Great Customer Experience in Action
Are you still trying to get a handle on what great customer experience looks like? Perhaps an example would help.
Years ago, a young woman named Stephanie was hired to work the front desk at a Marriott hotel in Denver. Bubbly, energetic, and born with a desire to serve, Stephanie lived and breathed the customer experience intent.
One night, very late, the lobby’s front doors slid open and a woman trudged in. Her shoulders were slumped, and all the energy was drained from her body. Tears were flowing from her eyes.
In an instant, Stephanie was out from behind the desk.

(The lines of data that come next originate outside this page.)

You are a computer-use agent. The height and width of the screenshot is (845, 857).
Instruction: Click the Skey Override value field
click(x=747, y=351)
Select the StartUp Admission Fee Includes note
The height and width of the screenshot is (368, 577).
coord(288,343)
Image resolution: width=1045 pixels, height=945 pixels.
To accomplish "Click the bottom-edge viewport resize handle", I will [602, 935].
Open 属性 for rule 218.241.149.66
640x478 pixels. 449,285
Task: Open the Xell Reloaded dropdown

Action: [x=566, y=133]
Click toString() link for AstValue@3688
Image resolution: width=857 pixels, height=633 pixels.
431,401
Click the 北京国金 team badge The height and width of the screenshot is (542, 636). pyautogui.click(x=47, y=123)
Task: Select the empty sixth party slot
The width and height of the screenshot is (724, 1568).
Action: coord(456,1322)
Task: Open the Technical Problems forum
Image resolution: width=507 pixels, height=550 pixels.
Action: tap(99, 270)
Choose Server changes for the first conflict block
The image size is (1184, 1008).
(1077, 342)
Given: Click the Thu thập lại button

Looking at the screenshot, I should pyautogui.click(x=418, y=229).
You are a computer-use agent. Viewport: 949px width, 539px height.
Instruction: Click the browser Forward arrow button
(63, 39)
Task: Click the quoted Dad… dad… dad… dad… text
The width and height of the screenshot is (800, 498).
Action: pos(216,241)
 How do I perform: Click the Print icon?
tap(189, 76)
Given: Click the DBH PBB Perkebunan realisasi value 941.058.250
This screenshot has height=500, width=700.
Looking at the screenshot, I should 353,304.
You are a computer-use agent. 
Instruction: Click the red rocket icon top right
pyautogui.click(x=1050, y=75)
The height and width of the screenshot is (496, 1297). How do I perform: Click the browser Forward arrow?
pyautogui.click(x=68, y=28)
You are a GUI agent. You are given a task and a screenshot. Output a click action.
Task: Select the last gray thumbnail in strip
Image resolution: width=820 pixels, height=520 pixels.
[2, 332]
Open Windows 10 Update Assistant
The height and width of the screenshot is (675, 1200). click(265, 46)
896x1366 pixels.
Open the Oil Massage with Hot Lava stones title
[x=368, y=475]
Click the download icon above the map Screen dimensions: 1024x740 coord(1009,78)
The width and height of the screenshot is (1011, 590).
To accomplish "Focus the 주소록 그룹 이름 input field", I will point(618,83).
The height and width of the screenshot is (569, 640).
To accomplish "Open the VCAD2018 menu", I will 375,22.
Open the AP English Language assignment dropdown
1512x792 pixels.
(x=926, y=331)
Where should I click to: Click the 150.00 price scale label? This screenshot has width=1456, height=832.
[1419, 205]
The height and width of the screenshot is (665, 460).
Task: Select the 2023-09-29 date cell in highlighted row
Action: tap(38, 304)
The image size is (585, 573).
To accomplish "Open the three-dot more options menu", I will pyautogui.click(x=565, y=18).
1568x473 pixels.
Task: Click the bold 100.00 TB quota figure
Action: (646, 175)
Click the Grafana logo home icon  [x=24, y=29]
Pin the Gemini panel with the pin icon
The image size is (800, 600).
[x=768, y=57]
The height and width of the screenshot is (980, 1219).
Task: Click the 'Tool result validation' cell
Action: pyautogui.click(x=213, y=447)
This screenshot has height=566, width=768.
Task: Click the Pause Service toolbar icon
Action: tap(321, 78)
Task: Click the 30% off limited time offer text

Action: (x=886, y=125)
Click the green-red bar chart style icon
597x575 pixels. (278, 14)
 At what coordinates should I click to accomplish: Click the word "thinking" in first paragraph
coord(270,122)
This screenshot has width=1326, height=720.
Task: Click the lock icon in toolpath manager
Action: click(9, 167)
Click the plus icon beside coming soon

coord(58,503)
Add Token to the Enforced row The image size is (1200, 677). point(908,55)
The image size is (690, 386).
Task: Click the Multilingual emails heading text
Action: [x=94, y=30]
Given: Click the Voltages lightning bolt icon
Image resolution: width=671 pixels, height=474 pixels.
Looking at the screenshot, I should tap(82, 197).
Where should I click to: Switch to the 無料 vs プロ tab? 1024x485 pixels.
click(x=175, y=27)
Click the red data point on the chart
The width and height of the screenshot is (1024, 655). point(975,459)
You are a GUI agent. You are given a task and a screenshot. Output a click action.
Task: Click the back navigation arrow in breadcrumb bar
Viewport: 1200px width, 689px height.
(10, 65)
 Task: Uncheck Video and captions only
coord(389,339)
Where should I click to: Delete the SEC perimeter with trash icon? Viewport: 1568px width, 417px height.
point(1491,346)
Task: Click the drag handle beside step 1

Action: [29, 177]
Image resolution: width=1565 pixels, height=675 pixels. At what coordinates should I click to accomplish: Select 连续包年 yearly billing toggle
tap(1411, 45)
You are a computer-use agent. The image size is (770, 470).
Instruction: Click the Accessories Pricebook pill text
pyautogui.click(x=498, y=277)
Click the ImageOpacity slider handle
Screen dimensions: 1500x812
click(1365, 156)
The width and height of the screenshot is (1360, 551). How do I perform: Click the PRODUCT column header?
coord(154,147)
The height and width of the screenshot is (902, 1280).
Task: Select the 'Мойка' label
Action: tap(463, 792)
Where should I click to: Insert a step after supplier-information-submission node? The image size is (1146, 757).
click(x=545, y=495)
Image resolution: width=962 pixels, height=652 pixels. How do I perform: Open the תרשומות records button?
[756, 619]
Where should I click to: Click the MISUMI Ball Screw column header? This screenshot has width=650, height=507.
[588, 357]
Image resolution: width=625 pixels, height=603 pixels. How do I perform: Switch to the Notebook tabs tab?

She strode across the lobby and intercepted the woman. She steered her to a sofa and sat her down. “What’s wrong?” she asked gently.
The woman’s story spilled out. For weeks, the woman — whose name was Amy — had been sitting vigil at her mother’s bedside. Her mother had been terminally ill with an aggressive, inoperable brain tumor. But there was a business meeting in Denver that Amy, who lived in Chicago, needed to attend. She spoke to her mother’s doctors, who assured her that all would be well in her absence. So Amy decided to take the last flight out of Chicago that night to Denver, attend a brief meeting the next morning, and fly right back home. Unfortunately, the doctors were wrong. Amy’s mother passed away while Amy was enroute.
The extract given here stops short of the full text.